## Auszuführende Aufgaben
A - Entnimm dem Artikel über das Restaurant Franz Xaver wortgetreu die Stelle, die mit „Franz Xaver in der Kugler-Alm:Fine“ anfängt und bis einschließlich „(Foto: Claus Schunk)“ weitergeht.
B - Seit wann heißt das Restaurant in der Kugler-Alm laut dem Artikel über das Restaurant Franz Xaver so?
C - Führe den Artikel über das Restaurant Franz Xaver im Anschluss an seinen letzten Satz weiter.

## Dokumentauszug
Franz Xaver in der Kugler-Alm:Fine Dining für Spaziergänger

Franz Xaver in der Kugler-Alm: Seit Mitte 2018 heißt das Restaurant in der Kugler Alm Franz Xaver, die Wirtin hat es edel restaurieren lassen.

Seit Mitte 2018 heißt das Restaurant in der Kugler Alm Franz Xaver, die Wirtin hat es edel restaurieren lassen.

(Foto: Claus Schunk)

Das Restaurant "Franz Xaver" in der Kugler-Alm in Oberhaching ist das ideale Ausflugsziel für Feinschmecker, die es bayerisch-österreichisch mögen. Küchenchef ist ein ausgezeichneter "junger Wilder".

## Bereitgestellte Daten
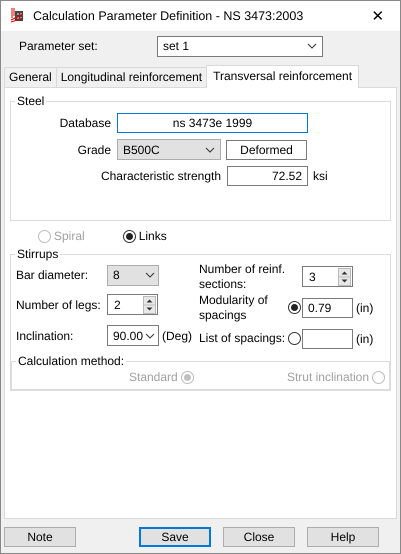 Image resolution: width=401 pixels, height=554 pixels. I want to click on tab: General, so click(30, 77).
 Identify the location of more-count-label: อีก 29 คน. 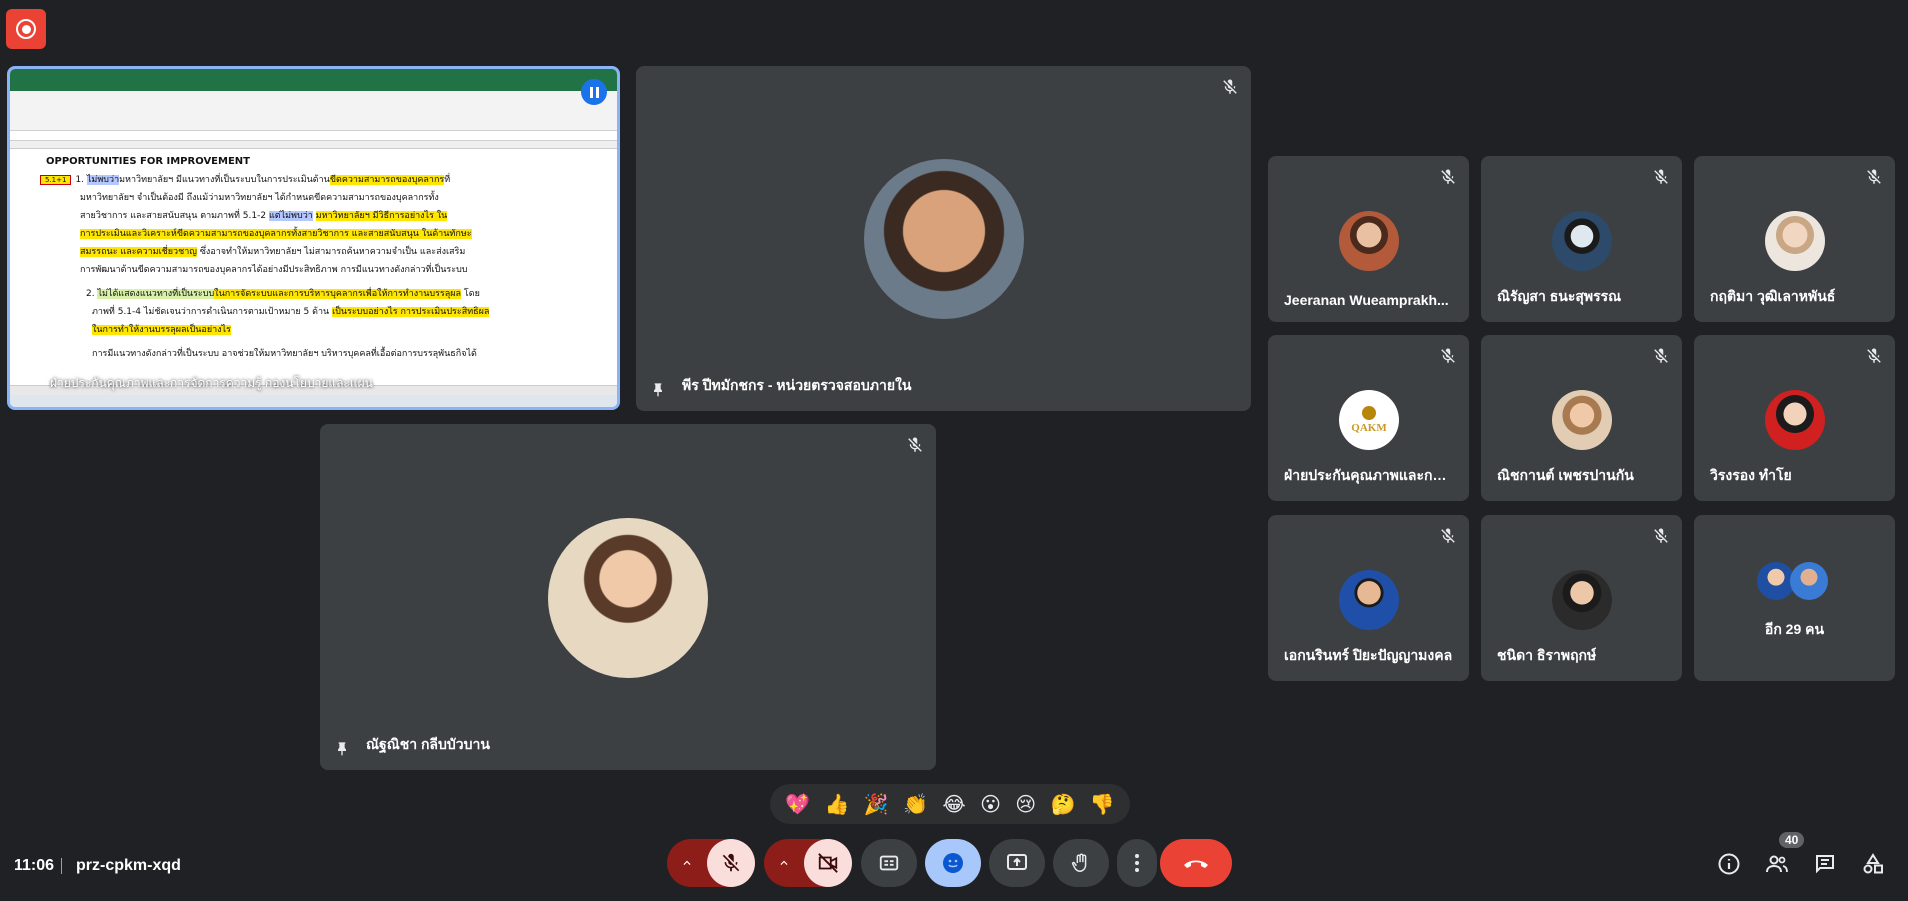
(1794, 629).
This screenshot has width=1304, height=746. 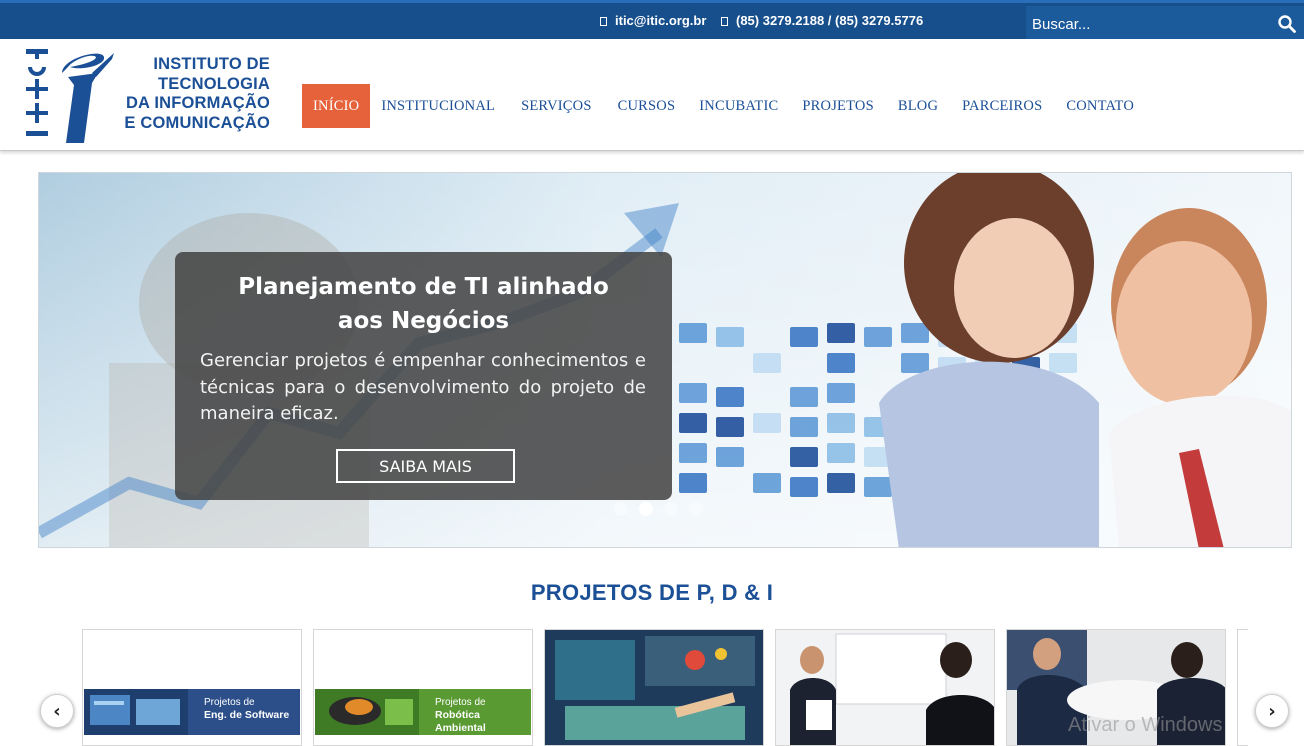 I want to click on software-thumbnail, so click(x=136, y=712).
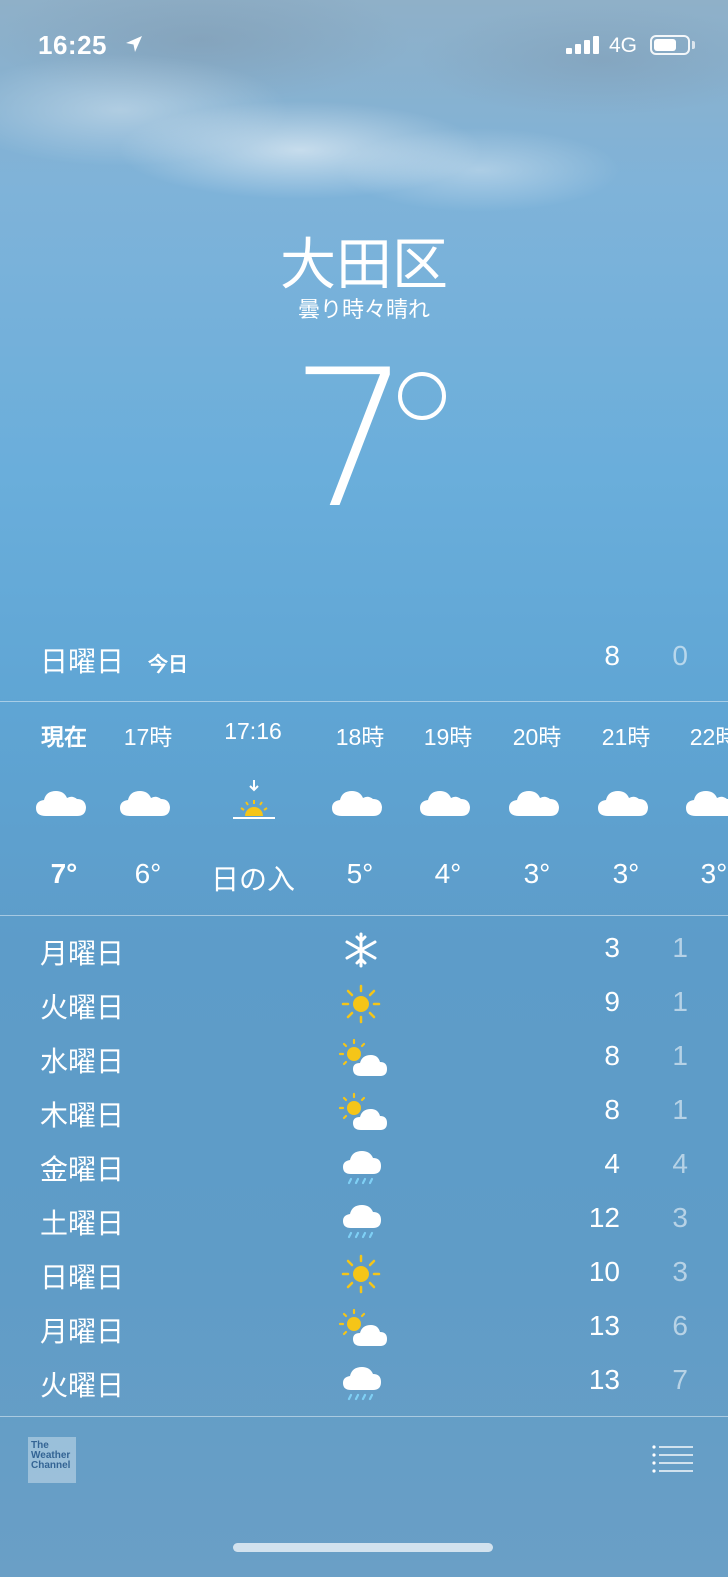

## Ergebnisse je Aufgabe
A -
Franz Xaver in der Kugler-Alm:Fine Dining für Spaziergänger

Franz Xaver in der Kugler-Alm: Seit Mitte 2018 heißt das Restaurant in der Kugler Alm Franz Xaver, die Wirtin hat es edel restaurieren lassen.

Seit Mitte 2018 heißt das Restaurant in der Kugler Alm Franz Xaver, die Wirtin hat es edel restaurieren lassen.

(Foto: Claus Schunk)

B - Seit Mitte 2018.

C -
Von Johanna N. Hummel

Wirte haben es schwer, vor allem, wenn sie nach Höherem streben. Die Konkurrenz lauert überall, jede Gastro-Idee ist sofort Allgemeingut, wahre Qualität kommt manchmal nicht so richtig an. Vor 120 Jahren war alles einfacher: Da stellte ein findiger Gleisarbeiter bei Oberhaching fest, dass es besser war, Arbeitern Bier und Brotzeit zu verkaufen, als selbst in den Gleisen zu malochen. Franz Xaver Kugler baute eine Kantine, dann eine Ausflugsgaststätte und nannte sie nach sich selbst Kugler- Alm. Dass er 1922, als ihm das Bier auszugehen drohte, die Krüge mit Limo aufgefüllt und die Radlermaß erfunden haben soll, ist allerdings nur eine Legende.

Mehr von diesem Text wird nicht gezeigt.